The entrance to the $20 million joint military training facility at the Schenectady County Airport in Glenville in shown on Thursday.
GLENVILLE A training center for 700 armed forces personnel opened Thursday at the Schenectady County Airport in a ceremony that was all spit and polish.
The facility off Rudy Chase Drive will serve as a consolidated training and armory facility for 12 Navy Reserve units and one Marine unit currently based in Albany, four Navy units in Glens Falls and two Army units in Schenectady. It also will be used for recruitment and for family support services.
County officials called the center essential in making the airport a multi-service base. They said it will increase the chances that the 109th Airlift Wing of the Air National Guard, which shares space at the airport, will weather future attempts by the Pentagon to trim costs by closing bases.
At Thursday’s ceremony, an honor guard of Army, Navy and Marine personnel, their dress uniforms bedecked with ribbons and medals, displayed service flags and the flag of the United States. Another contingent, consisting of officers and a Marine master sergeant, raised the flag during the national anthem.

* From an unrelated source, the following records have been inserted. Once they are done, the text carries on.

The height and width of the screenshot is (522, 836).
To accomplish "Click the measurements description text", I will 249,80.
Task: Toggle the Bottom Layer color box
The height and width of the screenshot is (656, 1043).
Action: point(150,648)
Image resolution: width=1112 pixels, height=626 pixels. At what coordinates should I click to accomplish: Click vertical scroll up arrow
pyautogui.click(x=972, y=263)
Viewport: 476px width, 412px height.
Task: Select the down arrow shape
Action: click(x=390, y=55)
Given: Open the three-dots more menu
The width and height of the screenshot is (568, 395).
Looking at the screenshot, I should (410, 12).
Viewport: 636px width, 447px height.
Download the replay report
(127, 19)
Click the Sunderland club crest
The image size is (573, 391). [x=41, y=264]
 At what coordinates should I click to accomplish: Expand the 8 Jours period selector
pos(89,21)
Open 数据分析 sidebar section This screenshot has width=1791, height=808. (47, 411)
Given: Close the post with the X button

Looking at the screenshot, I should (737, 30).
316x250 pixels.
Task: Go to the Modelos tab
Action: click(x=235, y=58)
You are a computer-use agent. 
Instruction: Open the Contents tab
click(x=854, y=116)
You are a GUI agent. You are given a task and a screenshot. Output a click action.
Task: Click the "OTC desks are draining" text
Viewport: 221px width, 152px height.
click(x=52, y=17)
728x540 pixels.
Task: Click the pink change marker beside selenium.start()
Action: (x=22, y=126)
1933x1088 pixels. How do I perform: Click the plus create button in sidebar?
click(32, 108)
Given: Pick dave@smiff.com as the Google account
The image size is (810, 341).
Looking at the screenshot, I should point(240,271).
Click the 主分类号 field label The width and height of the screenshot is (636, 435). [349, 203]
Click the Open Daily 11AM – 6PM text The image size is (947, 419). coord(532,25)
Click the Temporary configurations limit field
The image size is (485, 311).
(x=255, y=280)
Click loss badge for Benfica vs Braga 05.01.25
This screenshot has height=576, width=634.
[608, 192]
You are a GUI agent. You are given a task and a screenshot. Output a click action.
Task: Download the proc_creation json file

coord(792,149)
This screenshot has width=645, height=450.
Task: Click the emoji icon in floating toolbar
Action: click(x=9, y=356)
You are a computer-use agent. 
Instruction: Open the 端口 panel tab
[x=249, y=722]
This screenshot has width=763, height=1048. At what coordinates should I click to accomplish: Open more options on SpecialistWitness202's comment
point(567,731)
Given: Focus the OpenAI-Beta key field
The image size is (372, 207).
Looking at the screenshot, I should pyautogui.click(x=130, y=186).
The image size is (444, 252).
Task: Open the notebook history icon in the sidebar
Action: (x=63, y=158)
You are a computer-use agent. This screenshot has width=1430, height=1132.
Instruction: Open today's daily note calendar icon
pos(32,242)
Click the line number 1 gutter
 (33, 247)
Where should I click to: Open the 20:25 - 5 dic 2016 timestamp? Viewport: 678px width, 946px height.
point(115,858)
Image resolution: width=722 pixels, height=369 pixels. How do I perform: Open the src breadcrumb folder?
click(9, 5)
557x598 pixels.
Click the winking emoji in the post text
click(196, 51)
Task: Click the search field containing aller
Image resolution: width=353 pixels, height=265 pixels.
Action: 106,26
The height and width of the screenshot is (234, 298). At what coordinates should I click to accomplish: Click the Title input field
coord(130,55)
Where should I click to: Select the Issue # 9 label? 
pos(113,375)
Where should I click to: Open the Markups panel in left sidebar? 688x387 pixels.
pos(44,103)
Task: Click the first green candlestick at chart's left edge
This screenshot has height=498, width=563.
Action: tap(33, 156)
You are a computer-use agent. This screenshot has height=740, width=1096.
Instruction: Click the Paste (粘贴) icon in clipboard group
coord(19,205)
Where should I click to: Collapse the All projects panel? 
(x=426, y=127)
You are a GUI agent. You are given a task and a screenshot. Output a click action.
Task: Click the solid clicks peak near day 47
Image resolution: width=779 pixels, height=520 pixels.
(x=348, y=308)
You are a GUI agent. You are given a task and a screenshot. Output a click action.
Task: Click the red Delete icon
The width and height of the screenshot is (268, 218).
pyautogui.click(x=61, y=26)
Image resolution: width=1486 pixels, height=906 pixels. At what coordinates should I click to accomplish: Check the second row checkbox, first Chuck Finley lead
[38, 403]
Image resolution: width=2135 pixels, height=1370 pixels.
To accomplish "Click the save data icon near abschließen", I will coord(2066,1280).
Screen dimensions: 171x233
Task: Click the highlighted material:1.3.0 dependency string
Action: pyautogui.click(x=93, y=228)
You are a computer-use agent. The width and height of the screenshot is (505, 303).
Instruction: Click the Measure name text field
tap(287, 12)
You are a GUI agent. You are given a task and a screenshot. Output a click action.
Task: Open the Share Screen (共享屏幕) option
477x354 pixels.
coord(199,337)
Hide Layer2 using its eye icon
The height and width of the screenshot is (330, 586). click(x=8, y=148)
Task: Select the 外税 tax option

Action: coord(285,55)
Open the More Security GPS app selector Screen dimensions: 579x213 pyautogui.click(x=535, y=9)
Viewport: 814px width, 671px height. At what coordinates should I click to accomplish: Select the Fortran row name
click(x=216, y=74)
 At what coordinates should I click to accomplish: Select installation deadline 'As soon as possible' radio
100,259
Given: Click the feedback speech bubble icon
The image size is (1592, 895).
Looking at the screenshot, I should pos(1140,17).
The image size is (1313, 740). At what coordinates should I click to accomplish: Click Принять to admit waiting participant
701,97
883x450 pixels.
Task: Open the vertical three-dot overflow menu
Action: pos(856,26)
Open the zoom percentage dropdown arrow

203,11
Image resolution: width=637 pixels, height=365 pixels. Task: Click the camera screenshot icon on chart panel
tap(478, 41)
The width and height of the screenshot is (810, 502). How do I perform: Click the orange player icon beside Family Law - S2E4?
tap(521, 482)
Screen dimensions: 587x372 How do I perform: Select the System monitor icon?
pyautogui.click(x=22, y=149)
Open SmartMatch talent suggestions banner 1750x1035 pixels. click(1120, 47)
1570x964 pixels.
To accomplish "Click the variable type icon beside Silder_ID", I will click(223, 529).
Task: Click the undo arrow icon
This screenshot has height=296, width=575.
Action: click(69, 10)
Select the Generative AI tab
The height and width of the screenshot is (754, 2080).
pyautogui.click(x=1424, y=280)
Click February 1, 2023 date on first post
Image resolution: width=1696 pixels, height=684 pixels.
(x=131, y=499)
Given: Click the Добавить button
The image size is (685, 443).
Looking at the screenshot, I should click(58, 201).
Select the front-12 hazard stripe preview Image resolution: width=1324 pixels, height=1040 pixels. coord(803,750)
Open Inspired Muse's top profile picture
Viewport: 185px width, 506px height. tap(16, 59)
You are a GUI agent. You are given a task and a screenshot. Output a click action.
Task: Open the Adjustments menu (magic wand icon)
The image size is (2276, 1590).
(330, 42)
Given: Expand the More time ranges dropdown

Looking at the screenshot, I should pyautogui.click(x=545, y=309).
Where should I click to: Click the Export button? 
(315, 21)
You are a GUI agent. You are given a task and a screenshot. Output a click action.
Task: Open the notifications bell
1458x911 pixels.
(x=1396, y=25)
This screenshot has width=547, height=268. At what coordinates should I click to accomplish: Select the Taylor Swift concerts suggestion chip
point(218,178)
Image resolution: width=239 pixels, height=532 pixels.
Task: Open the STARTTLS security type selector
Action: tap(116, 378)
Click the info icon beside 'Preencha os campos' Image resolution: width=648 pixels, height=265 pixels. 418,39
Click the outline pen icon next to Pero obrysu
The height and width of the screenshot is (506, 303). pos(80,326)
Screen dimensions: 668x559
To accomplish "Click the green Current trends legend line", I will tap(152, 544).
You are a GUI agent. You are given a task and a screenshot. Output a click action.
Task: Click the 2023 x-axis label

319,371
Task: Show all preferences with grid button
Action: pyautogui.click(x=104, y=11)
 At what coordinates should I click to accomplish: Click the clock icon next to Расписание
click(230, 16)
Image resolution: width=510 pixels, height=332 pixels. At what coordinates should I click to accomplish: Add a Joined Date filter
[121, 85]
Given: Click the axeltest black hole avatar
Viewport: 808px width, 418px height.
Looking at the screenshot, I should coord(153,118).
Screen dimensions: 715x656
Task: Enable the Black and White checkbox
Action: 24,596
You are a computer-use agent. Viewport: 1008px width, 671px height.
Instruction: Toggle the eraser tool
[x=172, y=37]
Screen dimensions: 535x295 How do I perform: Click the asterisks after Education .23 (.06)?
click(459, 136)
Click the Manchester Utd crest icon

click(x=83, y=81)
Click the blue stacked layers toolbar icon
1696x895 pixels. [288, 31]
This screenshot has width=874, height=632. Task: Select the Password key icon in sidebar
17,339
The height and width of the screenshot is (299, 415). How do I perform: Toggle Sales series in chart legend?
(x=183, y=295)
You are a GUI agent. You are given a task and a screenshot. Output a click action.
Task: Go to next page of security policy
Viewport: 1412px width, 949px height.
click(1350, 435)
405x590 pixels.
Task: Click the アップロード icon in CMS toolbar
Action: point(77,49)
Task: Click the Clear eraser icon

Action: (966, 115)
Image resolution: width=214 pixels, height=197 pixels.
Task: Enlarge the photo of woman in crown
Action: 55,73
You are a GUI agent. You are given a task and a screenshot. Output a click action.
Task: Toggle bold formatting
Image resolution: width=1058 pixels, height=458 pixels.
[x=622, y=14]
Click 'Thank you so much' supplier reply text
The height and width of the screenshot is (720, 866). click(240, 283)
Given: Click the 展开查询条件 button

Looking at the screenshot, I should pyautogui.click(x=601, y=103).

Capt. John E. Cole, commander of the Navy Reserve Region Mid-Atlantic Component Command, said the new center represents the closing of one chapter and the opening of a new chapter.
It replaces the Albany Reserve Training Center, which had been in operation since 1956 and was the first joint reserve training center in the United States, Cole said. It also replaces armories in Schenectady and Glens Falls.
The military is closing down armories because they are inefficient training facilities, are expensive to operate and maintain and are not secure.
About 180 Marines from Fox Company out of Albany will train for checkpoint and other guard duties at the center. They will be joined by approximately 191 New York Army National Guard members from the 501st Explosive Ordnance Battalion and Company E of the 427th Brigade Support Battalion, which are currently stationed at the Washington Avenue Armory, and about 200 Navy members.
The center will employ 40 people full time, including administrative and medical staff and Seabees, the Navy’s engineering arm.
Situated on 18 acres off Route 50 in Glenville, the center includes a 4,400-square-foot vehicle maintenance facility and parking for 420 vehicles. It features a 30-foot-tall red brick facade with masonry accents and mansard roof. It contains a dozen classrooms and room for physical fitness, military training and storage, as well as administrative space.
The facility cost more than $14 million to build, with another $6 million spent on equipment.
Cole said the center is more than just a training facility. He called it a “community node,” meaning staff there will provide assistance and support to service personnel and their families.
“Facilities like this make the team one. They are gateways for the armed services,” he said.
Center Commander Lisa Schweinfurth and her Army and Marine counterparts are ombudsmen for the troops and their families, helping them obtain entitlements and keeping families informed when their loved ones are deployed overseas.
“She is the personality who interacts with other personalties,” Cole said.
Rep. Michael McNulty, D-Green Island, who helped secure federal funding for the project, said service personnel “deserve to have the finest and most up-to-date training facilities possible.”
At the time the project was announced in 2005, it was the second largest military building project in the state; a project at Fort Drum was larger. The Department of Defense has signed a 50-year lease with the county and will pay $25,000 annually in rent.
County Legislator Martin Finn, D-Niskayuna, said the center represents the “start of a grand plan for the airport.” The county is currently developing a tech park on former airport land that will contain Fortitech, which makes vitamin supplements, as well as other businesses.